Le concert a commencé avec le chant lent de Zakaria Alomar. Comme une invitation à suivre le récit des trois autres musiciens Tarek Bashashe, Abodi Jatal et Ali Sabbah du groupe dénommé Tajalli.
L’historique Hammam Ezzeddine était comble pour venir assister à la première représentation tripolitaine de Tajalli, « le pic d’amour dans la philosophie sufie », explique Tarek Bashashe, clarinettiste.
Ils chantent des poèmes sufis et les accompagnent de compositions originales, différentes à chaque représentation. « Nous sommes dans le moment présent et nous improvisons sur nos compositions », détaille le clarinettiste.

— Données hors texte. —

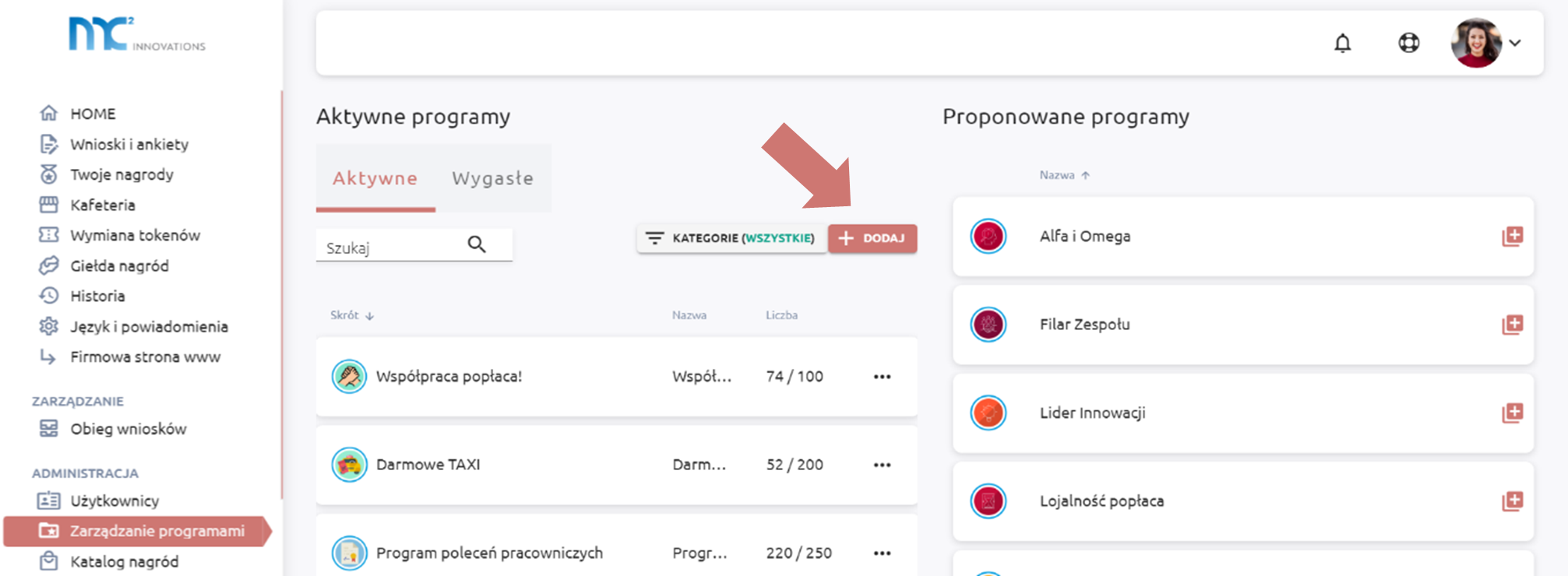Open Kafeteria in the sidebar
1568x576 pixels.
pos(102,205)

Originaires de la Syrie et du Liban, les musiciens se sont rencontrés « par hasard, lors d’une session jam à Beyrouth » en 2015. Si le groupe a vu ses membres évoluer au fil des migrations, leur identité est restée la même. « On veut jouer dans des endroits originaux pour créer une harmonie entre le lieu, la musique et les spectateurs », raconte Tarek Bashashe.
Pari réussi dans le Hammam Ezzeddine, le premier construit par les Mamelouks au XIIe siècle. L’acoustique du lieu a apporté une profondeur surréelle aux morceaux, de véritables aventures qu’ils content, les yeux fermés pour « être vrais avec eux-mêmes ».
Pour la suite, le groupe continuera à se produire régulièrement à Metro al Madina à Beyrouth, mais aussi dans d’autres lieux au Liban, en entretenant toujours le rêve d’un jour jouer leur musique partout dans le monde.